━━━━━ Extract to read

Building a complete scraping project

In this section we will build a complete Ayakashi scraping project by re-using our simple github scraper while extending its functionality and exploring how Ayakashi projects are structured.
If you haven’t read it already, take a minute to check the simple github scraper we built in the first section and then the short Ayakashi tour.

Generating the project

We can generate a new project by running:

ayakashi new githubComplete

Note: The command will ask you if you want to generate a Javascript or Typescript project. All the guides use Javascript but you can select either and follow along just fine.

The command will do the following:

  • create a new folder githubComplete in your current directory
  • generate an example ayakashi.config.js
  • generate a package.json file with the local dependencies needed
  • generate some example files to get you started
  • run npm install to install the local dependencies

What we are going to build

We will fetch the currently trending repos of github for the day, week and month.
Then pass the repo link to our info extracting scraper (from the first section) to get some data like the about message, star count and the git clone url.
We will finally save our extracted data to JSON, CSV and an sqlite database.

Our config

Replace the generated example ayakashi.config.js with:

/**
* @type {import("@ayakashi/types").Config}
*/
module.exports = {
    config: {},
    waterfall: [{
        type: "script",
        module: "getTimespans"

━━━━━━━━━━

▶ _Short exercise_: Can you reproduce the Ayakashi tutorial word for word, starting with "Note: The command" and going on through "git clone url."?

━━━━━ Record list

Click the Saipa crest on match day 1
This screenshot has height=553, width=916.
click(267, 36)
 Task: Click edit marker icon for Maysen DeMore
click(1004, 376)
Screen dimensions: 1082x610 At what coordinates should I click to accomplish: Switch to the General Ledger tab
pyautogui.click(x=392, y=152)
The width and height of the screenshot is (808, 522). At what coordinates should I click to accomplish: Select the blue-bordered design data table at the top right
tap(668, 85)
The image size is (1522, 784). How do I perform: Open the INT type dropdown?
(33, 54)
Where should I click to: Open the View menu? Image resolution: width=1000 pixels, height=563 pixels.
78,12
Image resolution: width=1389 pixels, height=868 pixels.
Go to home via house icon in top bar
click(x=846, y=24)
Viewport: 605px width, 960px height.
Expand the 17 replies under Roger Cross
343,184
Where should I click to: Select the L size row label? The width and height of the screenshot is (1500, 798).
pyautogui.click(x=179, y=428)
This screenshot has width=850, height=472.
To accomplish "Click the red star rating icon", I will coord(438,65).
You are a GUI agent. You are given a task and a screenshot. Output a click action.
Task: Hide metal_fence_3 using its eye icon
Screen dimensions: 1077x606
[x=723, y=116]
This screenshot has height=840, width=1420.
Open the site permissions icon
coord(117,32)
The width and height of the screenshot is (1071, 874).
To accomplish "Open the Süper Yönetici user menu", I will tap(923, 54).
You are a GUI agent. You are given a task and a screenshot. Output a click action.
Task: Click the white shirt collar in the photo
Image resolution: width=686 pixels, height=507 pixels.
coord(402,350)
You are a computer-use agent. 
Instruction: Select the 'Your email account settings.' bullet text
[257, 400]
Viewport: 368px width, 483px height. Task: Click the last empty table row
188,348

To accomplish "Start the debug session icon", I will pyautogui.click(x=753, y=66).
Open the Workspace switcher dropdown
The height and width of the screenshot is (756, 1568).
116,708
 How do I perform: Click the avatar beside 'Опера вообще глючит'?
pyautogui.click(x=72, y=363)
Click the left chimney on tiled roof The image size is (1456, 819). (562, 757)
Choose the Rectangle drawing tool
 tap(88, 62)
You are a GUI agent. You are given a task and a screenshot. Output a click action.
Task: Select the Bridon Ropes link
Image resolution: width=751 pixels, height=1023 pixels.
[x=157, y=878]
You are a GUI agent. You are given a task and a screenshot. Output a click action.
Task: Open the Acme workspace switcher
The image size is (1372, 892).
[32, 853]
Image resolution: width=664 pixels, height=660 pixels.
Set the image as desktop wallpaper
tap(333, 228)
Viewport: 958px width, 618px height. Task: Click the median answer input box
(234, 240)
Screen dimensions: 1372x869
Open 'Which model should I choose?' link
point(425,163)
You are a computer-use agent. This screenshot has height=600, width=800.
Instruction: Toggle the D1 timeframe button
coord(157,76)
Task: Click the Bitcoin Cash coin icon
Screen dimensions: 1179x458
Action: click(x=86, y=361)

━━━━━━━━━━

▶ _Written solution_:
Note: The command will ask you if you want to generate a Javascript or Typescript project. All the guides use Javascript but you can select either and follow along just fine.

The command will do the following:

  • create a new folder githubComplete in your current directory
  • generate an example ayakashi.config.js
  • generate a package.json file with the local dependencies needed
  • generate some example files to get you started
  • run npm install to install the local dependencies

What we are going to build

We will fetch the currently trending repos of github for the day, week and month.
Then pass the repo link to our info extracting scraper (from the first section) to get some data like the about message, star count and the git clone url.